Саня Григорьев воспринимался как живой персонаж. Бойцы фронтов Второй Мировой войны писали ему письма, спрашивали совета. Каково же было их разочарование, когда они узнавали, что это вымышленный персонаж. Книга «Два капитана» впервые увидела свет еще до войны. Первая редакция сильно отличалась от того произведения, за которое писатель получил Сталинскую премию. Наверное, если бы не война, если бы не работа фронтовым журналистом, второй том книги получился бы несколько иным. Впрочем, история не знает сослагательного наклонения. Вероятно, если бы не война, заставляющая переосмыслить многие вещи, не было бы и «Открытой книги». Эту вещь восприняли неоднозначно. Один критик даже назвал ее придурковатой… Каверинские сказки тоже не совсем вписываются в привычную схему советской литературы. В них фигурируют хорошие люди, с добрыми и отзывчивыми сердцами, а пионеры они уже постольку поскольку.
Сказок бы тоже не было, если бы не случайности истории. Каверину всегда хотелось писать сказки. Еще будучи молодым человеком, он послал Горькому свое произведение и тот ответил: “…Мне кажется, что Вам пора бы перенести Ваше внимание из областей и стран неведомых в русский, современный, достаточно фантастический быт. Он подсказывает превосходные темы…”. Каверин вспоминает: «Юноша, получивший это письмо, не мог, разумеется, пройти мимо столь характерного для Горького “подсказа”. Со всей энергией я принялся за фантастическую повесть для детей. Один из ее героев носил железный пояс, чтобы не “лопнуть от зависти”, а другой так легко попадал соседу “не в бровь, а в глаз”, что приходилось немедленно вызывать “Скорую помощь”». Так сложился замысел сказки «Много людей хороших и один Завистник». Но понадобилось целых 37 лет, чтобы эта замечательная история увидела свет.
Современники вспоминают, что Каверин был необычайно легким человеком. Все ему удавалось, во всем везло. По меткому замечанию его друга Шварца, он был настоящим счастливчиком. И в отличие от многих других везунчиков, он умел радоваться этому. Он осознавал, что его жизнь протекает под счастливой звездой, и никому никогда не досаждал по поводу мелких и малозначимых проблем. В нем не было и толики страдания. И он, по наблюдению Шварца, не хотел вместе со всеми страдать, вглядываясь в чужие проблемы и творческие муки.
Казалось, что мимо него проходят проблемы и трудности его друзей. Баловень судьбы, Лауреат Сталинской премии, какое ему дело до тех, кого не любит власть? Сколь много представителей его поколения, вернувшись с войны, где они показали себя героями, снова стали обычными обывателями, испуганно прислушивающимися к шагам на лестнице и стуку дверей лифта. Но не таков был Каверин. При всей своей легкости и, как могло показаться, плоскости он был цельной личностью, верно следовавшей своим идеалам. В 1946 году вышло знаменитое постановление о журналах «Звезда» и «Ленинград». Михаил Зощенко и Анна Ахматова стали париями в советском обществе. Знакомые и бывшие друзья переходили на другую сторону, встретив их на улице. Не таков был Каверин, который мог в одночасье из любимца партии превратиться в такого же отщепенца. Его отношения с Зощенко, старым другом и товарищем по перу, не претерпели изменений. Они продолжали бывать друг у друга и прогуливаться по питерским улицам.

- ЦЕЛЬ ЗАДАНИЯ:
Допишите текст о писателе Каверине, начав сразу после его последнего предложения. Материал здесь никак не используется.

- ИСХОДНЫЙ МАТЕРИАЛ:
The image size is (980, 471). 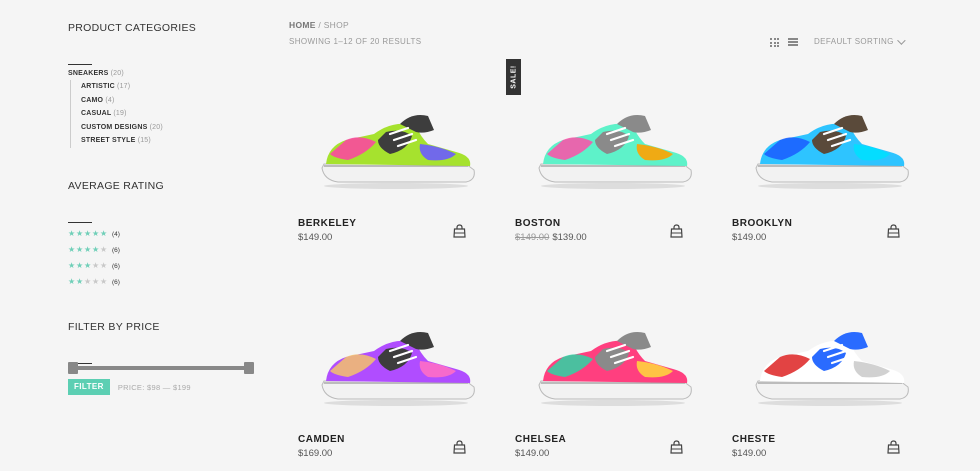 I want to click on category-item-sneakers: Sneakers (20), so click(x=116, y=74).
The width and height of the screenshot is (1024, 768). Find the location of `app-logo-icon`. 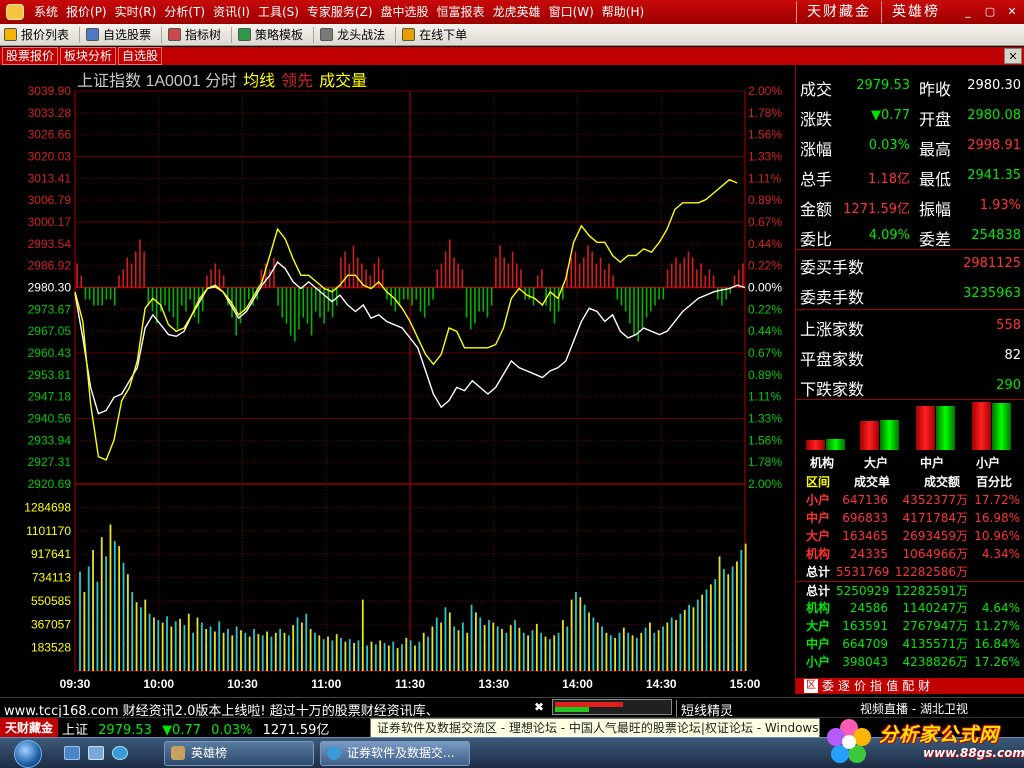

- ОТВЕТ:
В 1954 году, сразу после смерти Сталина, на Втором съезде советских писателей Каверин во время своего выступления чуть ли не первым сказал о том, что в литературы должны быть возвращены имена, вырванные из нее сталинскими репрессиями. Именно он упомянул о Булгакове, имя которого было под запретом с 1940 года.
За спокойной внешностью и всегдашним хорошим настроением скрывались доброе сердце и мужественная душа. Он не зацикливался на мелочах, но старался осмыслить происходившие вокруг него события и дать им верную оценку.
Откуда такой несгибаемый характер, верность своему призванию и стремление искать все новые области для своего применения, а «не пришивать пуговицы к уже готовому мундиру» (выражение Льва Александровича)? Вероятно, корни этого нужно искать в семье, в детстве.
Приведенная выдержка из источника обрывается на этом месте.